There is Oracle, and Oracle consultants (Score:4, Interesting)
Plenty of the latter will help you sign the cheques for endless customization work orders until the money is gone. They have no actual interest in getting your product to market.
Of course, bad project/program management is the actual fault here but at some point an ethical consultant will say 'Look, this will kick the can down the road to infinity+10 minutes.'
Re:No company can build well with a bad spec (Score:5, Interesting)
It isn't healthcare.gov, it's CoverOregon.com, Oregon's own bungled system that only somebody who wants their identity stolen would fill out the "Download this 19 page PDF, fill it out, and mail it to us" "working website".
Though, you may be right- considering what is NOT working at CoverOregon, seems to be the part that links to Healthcare.gov
Sounds about right (Score:4, Interesting)
Re:No company can build well with a bad spec (Score:4, Interesting)
It'd be interesting to see the spec difference between Oregon's and California's. California's exchange seems to have turned out better. Is that because California managed the specification, tender, and contractor-communication process better than Oregon did? Or is it because California's contractor (Accenture) was better than Oregon's (Oracle)?
Re:No company can build well with a bad spec (Score:4, Interesting)
This is almost certainly what was done, it's exactly the kind of hair brained scheme businessmen and politicians always want to try. It is needlessly conservative. Get a good developer and make a schema specifically for your project. Like you said, it isn't rocket-science. There isn't some dark magic involved in developing a schema. You make a list of all the data you need to track and then you find a good way to break it out into tables and normalize it.
Don't try to shoehorn some existing schema into your project, you'll end up tracking data you don't need and storing data you do need inefficiently.
Also, having worked with both NoSQL and relational databases, I'd suggest you not shy away from NoSQL simply because it is not as established. You can still develop and enforce a schema in a NoSQL database, but it is more versatile in terms of what you can store and less versatile in terms of what kind of queries can be run. You should chose the technology that is best suited to you application and not be afraid to explore technologies you haven't worked with before.
Re:No company can build well with a bad spec (Score:5, Interesting)

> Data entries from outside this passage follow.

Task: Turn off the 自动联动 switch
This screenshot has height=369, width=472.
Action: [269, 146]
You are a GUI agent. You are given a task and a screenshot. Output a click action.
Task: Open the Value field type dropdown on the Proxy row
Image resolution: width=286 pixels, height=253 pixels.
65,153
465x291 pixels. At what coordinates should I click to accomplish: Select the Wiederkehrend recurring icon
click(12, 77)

I just find it comical that this is one more in a long string of IT projects taken on by the State of Oregon to be completely botched together, launched to endless faults and problems, then fixed over a period of months if not scrapped altogether. And they have the balls to blame someone else.
To anyone that's lived in Oregon for any period of time over the last 10 years, this is business as usual.

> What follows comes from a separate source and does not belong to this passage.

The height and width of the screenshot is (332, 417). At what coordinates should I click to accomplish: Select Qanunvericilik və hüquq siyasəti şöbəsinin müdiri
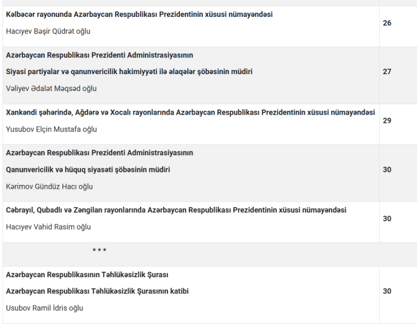tap(88, 170)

Re:No, it's both (Score:5, Interesting)
Rumour within my organisation is that Oracle themselves have admitted to our architects that they don't know how their own Identity Management suite really works. They advised us to hire a systems integrator that had worked with all the pieces prior to Oracle's acquiring them.
Re:What a joke (Score:5, Interesting)
I've been involved in a lot of database projects over the years, only two of them were Oracle. Both were multi-year, multi-million dollar fiascoes, and both have been trashed and replaced (with SQL Server and Informix) at the first opportunity.